“They ain’t no pop band?” asked a man in his late 60s as he stood in the front row, watching Portugal. The Man’s Sunday Outside Lands set.
No one could blame him for his surprise — those who have only ever heard the formerly catchy “Feel It Still” (And who hasn’t? The song was used in commercials for the iPad Pro, Vitaminwater, YouTube TV and even the trailer for the “Peter Rabbit” movie) and nothing else by Portugal. The Man could easily think the band was a slightly better Imagine Dragons or Twenty One Pilots.

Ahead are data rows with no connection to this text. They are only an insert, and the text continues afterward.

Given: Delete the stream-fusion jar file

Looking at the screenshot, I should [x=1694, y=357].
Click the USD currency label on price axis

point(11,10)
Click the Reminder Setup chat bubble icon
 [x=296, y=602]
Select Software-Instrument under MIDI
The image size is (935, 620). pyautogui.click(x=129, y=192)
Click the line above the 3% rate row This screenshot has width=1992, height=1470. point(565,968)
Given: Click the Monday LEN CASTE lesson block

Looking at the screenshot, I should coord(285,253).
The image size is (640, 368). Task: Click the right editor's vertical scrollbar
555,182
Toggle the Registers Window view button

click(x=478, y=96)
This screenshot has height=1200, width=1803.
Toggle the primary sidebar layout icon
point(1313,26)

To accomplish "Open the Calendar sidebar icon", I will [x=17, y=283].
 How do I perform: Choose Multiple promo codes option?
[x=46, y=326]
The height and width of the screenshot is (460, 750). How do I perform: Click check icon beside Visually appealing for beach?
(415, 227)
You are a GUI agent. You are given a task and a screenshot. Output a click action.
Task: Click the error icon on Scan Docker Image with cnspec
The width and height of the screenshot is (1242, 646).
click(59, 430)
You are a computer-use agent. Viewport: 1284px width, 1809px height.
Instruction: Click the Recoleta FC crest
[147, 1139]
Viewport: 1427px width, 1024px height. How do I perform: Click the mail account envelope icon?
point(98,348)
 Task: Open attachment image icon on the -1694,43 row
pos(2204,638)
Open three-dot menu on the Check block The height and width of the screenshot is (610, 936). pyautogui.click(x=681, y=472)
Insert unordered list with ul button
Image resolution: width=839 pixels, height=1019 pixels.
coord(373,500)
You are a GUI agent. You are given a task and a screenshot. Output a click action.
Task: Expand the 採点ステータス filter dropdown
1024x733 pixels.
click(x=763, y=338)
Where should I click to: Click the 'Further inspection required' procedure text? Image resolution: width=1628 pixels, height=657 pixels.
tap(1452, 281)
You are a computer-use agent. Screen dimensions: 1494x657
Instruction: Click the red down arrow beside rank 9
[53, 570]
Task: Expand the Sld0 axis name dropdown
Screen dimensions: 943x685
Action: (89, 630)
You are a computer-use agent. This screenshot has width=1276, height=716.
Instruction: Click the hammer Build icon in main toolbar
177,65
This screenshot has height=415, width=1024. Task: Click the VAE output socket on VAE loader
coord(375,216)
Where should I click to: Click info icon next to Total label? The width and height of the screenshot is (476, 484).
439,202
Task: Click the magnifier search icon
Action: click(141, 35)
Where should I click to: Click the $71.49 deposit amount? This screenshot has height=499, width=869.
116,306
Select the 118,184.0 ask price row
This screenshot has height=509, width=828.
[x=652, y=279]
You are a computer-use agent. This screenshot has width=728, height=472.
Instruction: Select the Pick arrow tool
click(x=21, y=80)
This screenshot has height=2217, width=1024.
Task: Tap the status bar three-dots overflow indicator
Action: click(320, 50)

With half a billion streams on Spotify, “Feel It Still” is what brought Portugal. The Man into the mainstream, but the band refuses to stay there without kicking and screaming. The music video for the track is weird as hell, which the band acknowledged through its pre-show video — it’s a clip of Beavis and Butt-Head mocking the dancing baby head and frontman John Gourley’s mustache.
But then, of course, the cartoon idiots come to realize that the song isn’t stupid and that Portugal. The Man is “the greatest band in the world!” The on-screen visuals — the first of which was the endearing statement, “We are not very good at stage banter, so tonight’s performance will feature some slogans written by our management” — went so far as to reassure fans at the end of the set that “Feel It Still” would be the closer: “Don’t worry, we are playing that song right after this,” the screen read, no song title necessary.
Live, all of the songs off the band’s most recent album — 2017’s Woodstock — sound less pop-like, free of studio retouches and finally allowed to be pure, hard rock headbangers. If Portugal. The Man appeared cocky about that, the band was. But maybe that’s all part of its rock “persona.” If anything, as arrogant as the text of the performance’s psychedelic visuals may have been, the band’s playing was good enough to warrant it. The group walked out to Pink Floyd’s “Another Brick in the Wall, Part 2” and later covered the Rolling Stones’ “Gimme Shelter,” and, perhaps shockingly for those who only knew “Feel It Still,” it aced both with a natural flair.
But older fans had no doubt. Portugal. The Man performed all of its bests from 2013’s sound-defining Evil Friends, reveling in the richness of “Modern Jesus” and “Purple Yellow Red and Blue.” Whether members of the crowd were die-hard fans or experiencing their first romp with the rock band, long after the set ended, they could feel it still.